**Task prompt:** Nothing in the listing should be altered when it is copied, and no picture goes into the copy.

**Material for this exercise:**
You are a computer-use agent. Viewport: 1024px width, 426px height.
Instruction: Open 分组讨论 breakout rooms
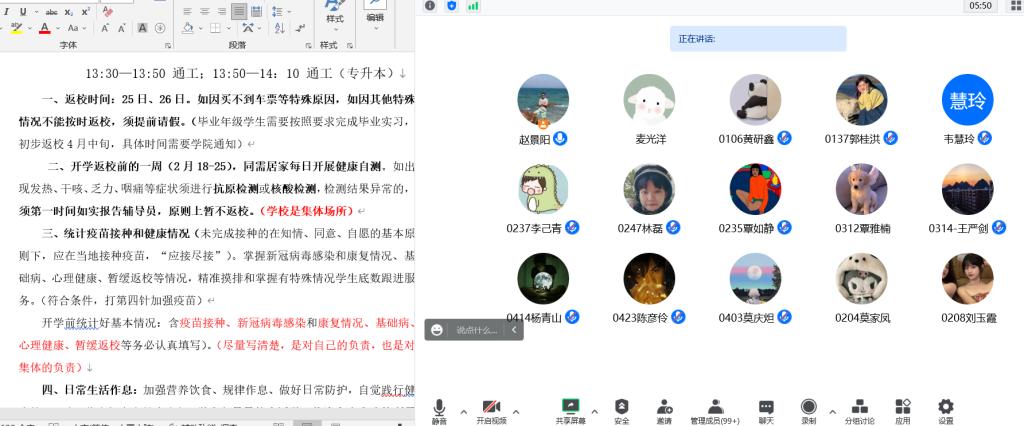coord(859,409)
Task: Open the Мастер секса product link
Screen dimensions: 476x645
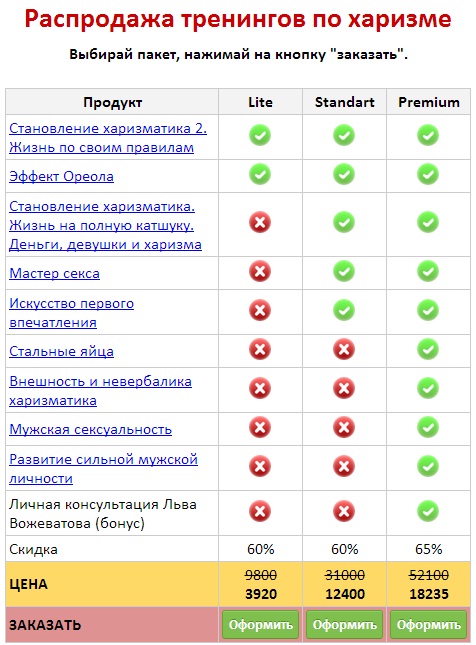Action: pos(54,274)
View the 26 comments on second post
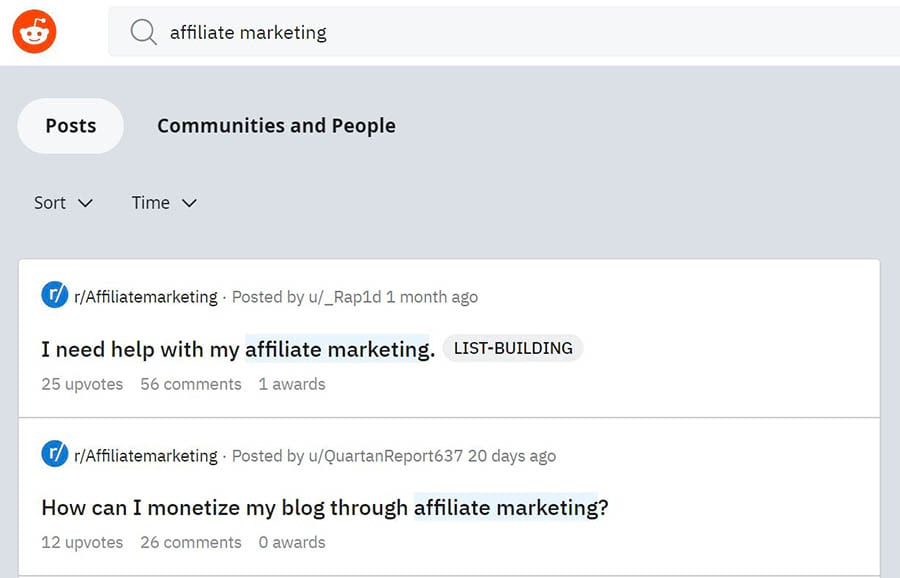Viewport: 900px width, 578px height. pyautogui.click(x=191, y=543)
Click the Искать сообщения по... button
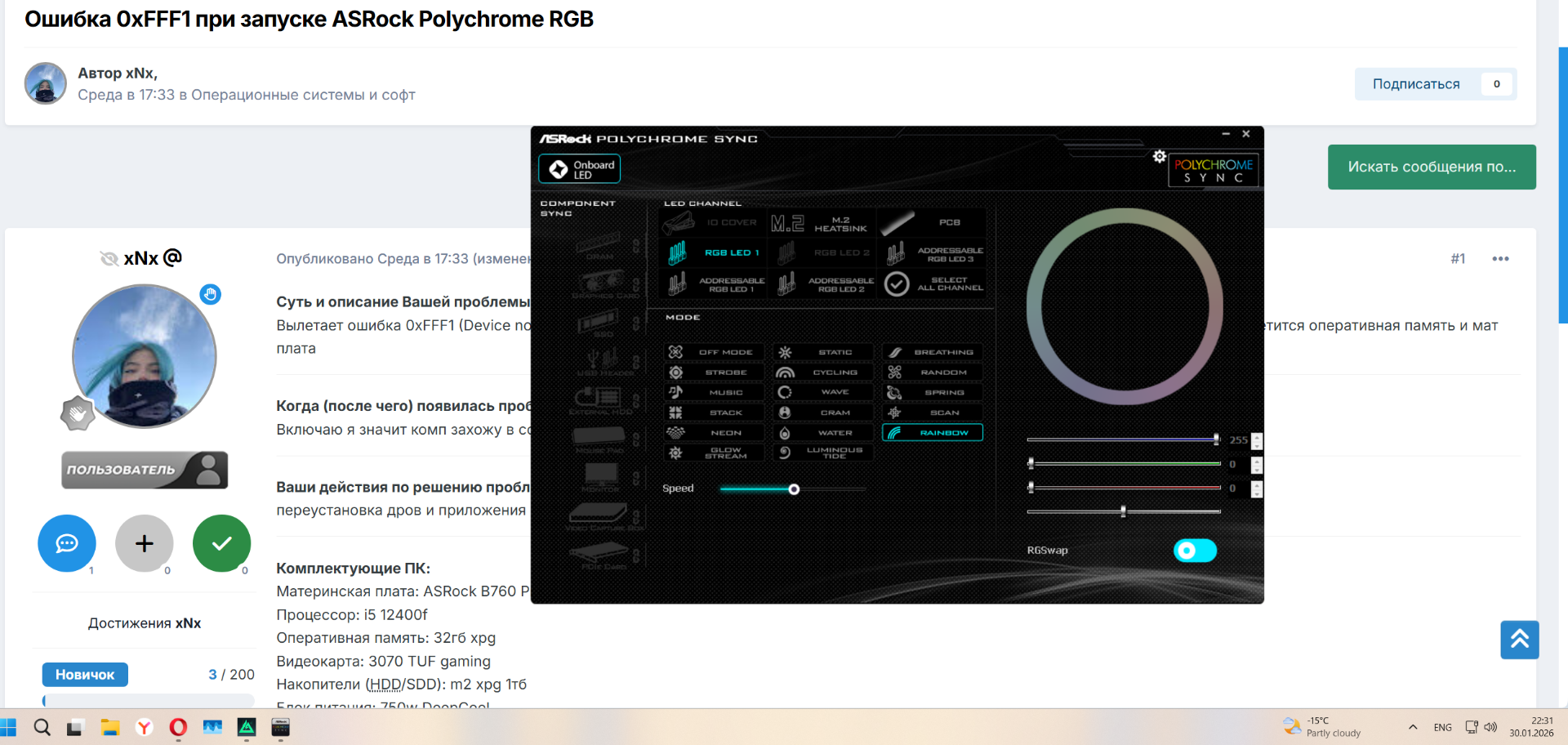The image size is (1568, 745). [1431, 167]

**Solution to this problem:**
You are a computer-use agent. Viewport: 1024px width, 426px height.
Instruction: Open 分组讨论 breakout rooms
coord(859,409)
Task: Open the Мастер секса product link
Screen dimensions: 476x645
Action: pos(54,274)
View the 26 comments on second post
Viewport: 900px width, 578px height. pyautogui.click(x=191, y=543)
Click the Искать сообщения по... button
The image size is (1568, 745). [1431, 167]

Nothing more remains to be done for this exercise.